> **YOUR INSTRUCTIONS**: Return the passage of the ECU tobacco surveillance article below from "TRACKING TRENDS" up to and including "among youth populations.", copied word for word.
Start of SOURCE DOCUMENT
TRACKING TRENDS

ECU part of comprehensive tobacco and nicotine study for FDA

Joseph Lee of the East Carolina University College of Health and Human Performance is part of a five-year, $18 million national consortium to supply rapid data to the U.S. Food and Drug Administration on marketing, products and consumer behaviors with tobacco and nicotine, specifically among youth populations.

ECU will be awarded more than $500,000 to serve as the sentinel surveillance site in North Carolina. Grant money will fund the Rutgers University Center of Excellence in Rapid Surveillance in Tobacco, which began operations June 1. Lee, professor in the Department of Health Education and Promotion and HHP’s associate dean for research, and his team plan to establish what products are popular and potentially emerging locally for data collection.

East Carolina University is a sentinel surveillance site as part of a national consortium to supply data of tobacco and nicotine marketing and consumer behaviors to the U.S. Food and Drug Administration.

East Carolina University is a sentinel surveillance site as part of a national consortium to supply data of tobacco and nicotine marketing and consumer behaviors to the U.S. Food and Drug Administration.

“The goal of this is to identify new products on the market and then be able to quickly track if they are being used by young people,” Lee said. “Through data collection in stores, to see what new products are, and surveys of young people, including in North Carolina, we can triangulate what young people are doing and what’s in stores and track things really fast. I think it’s important for ECU to be part of the national effort to identify emerging tobacco products and protect young people from them. As part of this national center for tobacco product surveillance, we are helping to do that.”

Surveillance includes researchers collecting information from marketing company databases and social media to determine new marketing strategies. Another element is analyzing retail scanner data to track tobacco sales and spot trends involving new product characteristics such as innovative flavors or delivery mechanisms. Data and responses from surveys will help provide the FDA with actionable information to improve its regulation of tobacco products.

“Nothing like this has ever been attempted before now,” said Cristine Delnevo, director of the Rutgers Center for Tobacco Studies and principal investigator of the rapid surveillance center, in a Rutgers news release. “No one has collected such comprehensive information, let alone organized and disseminated it rapidly. We think it will provide the FDA with meaningful and timely data to inform their congressionally authorized regulation of the tobacco market.”

In addition to Rutgers and ECU, Roswell Park Cancer Institute, Stanford University, University of Kentucky, The Ohio State University, Columbia University and Westat, Inc., are represented as co-investigators.
End of SOURCE DOCUMENT
Start of ENTRIES SUPPLIED
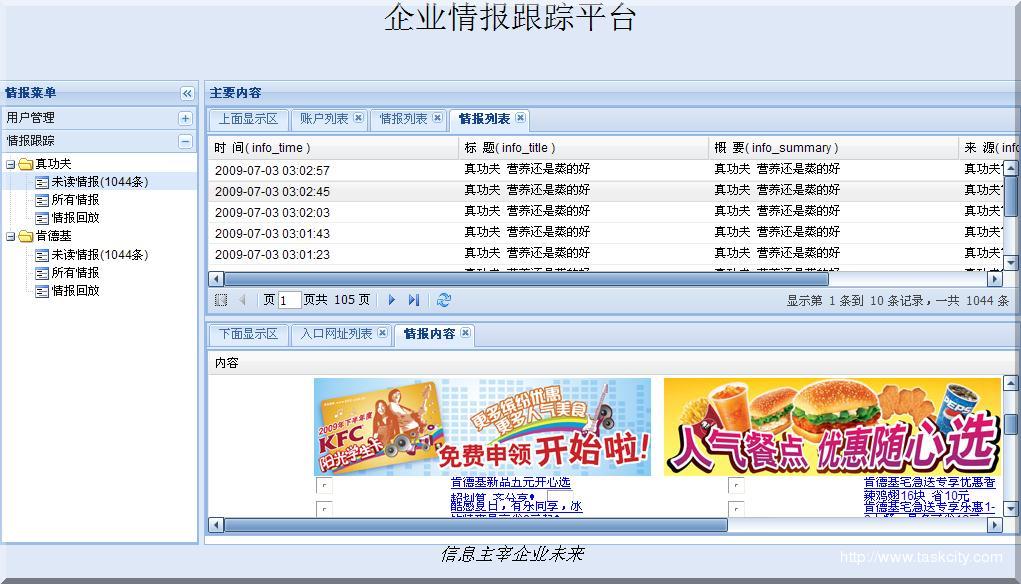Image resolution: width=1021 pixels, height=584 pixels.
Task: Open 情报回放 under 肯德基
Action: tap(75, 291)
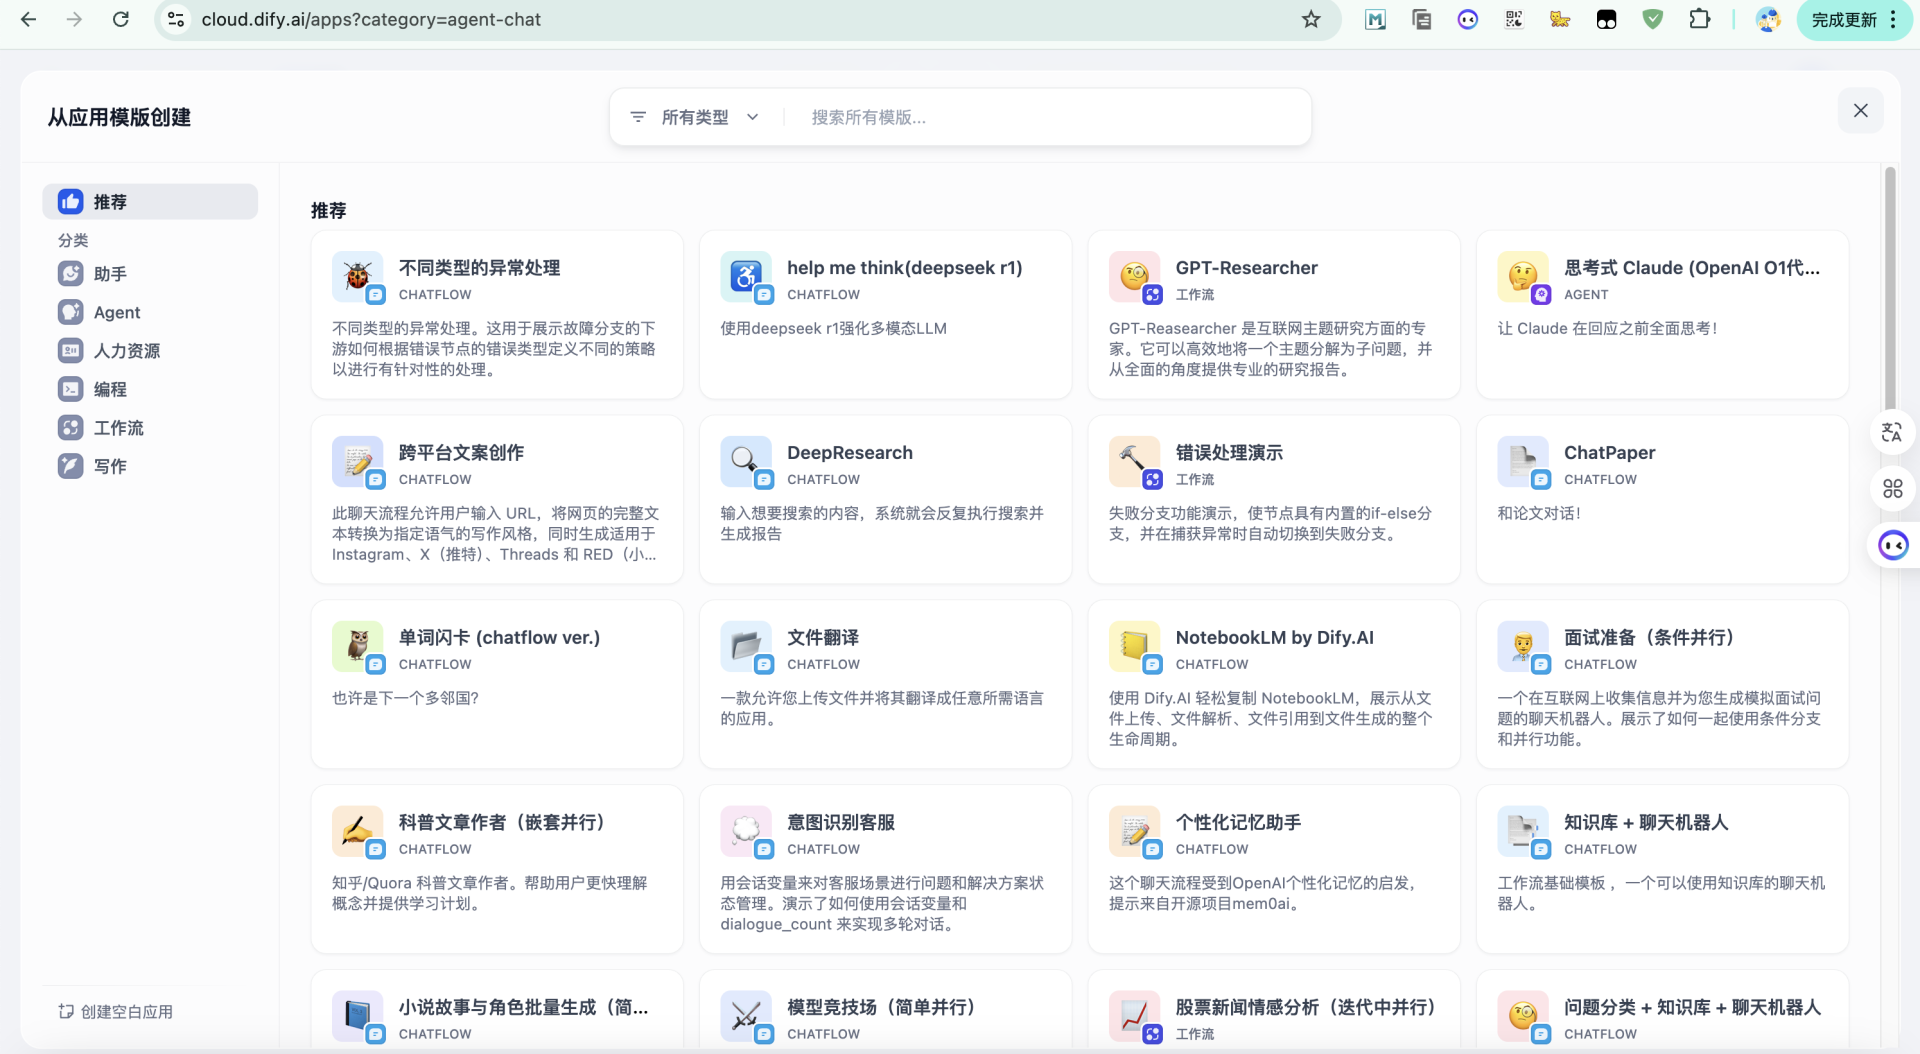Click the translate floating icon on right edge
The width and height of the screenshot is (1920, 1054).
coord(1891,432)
End of ENTRIES SUPPLIED
> **THE COMPLETED TASK**:
TRACKING TRENDS

ECU part of comprehensive tobacco and nicotine study for FDA

Joseph Lee of the East Carolina University College of Health and Human Performance is part of a five-year, $18 million national consortium to supply rapid data to the U.S. Food and Drug Administration on marketing, products and consumer behaviors with tobacco and nicotine, specifically among youth populations.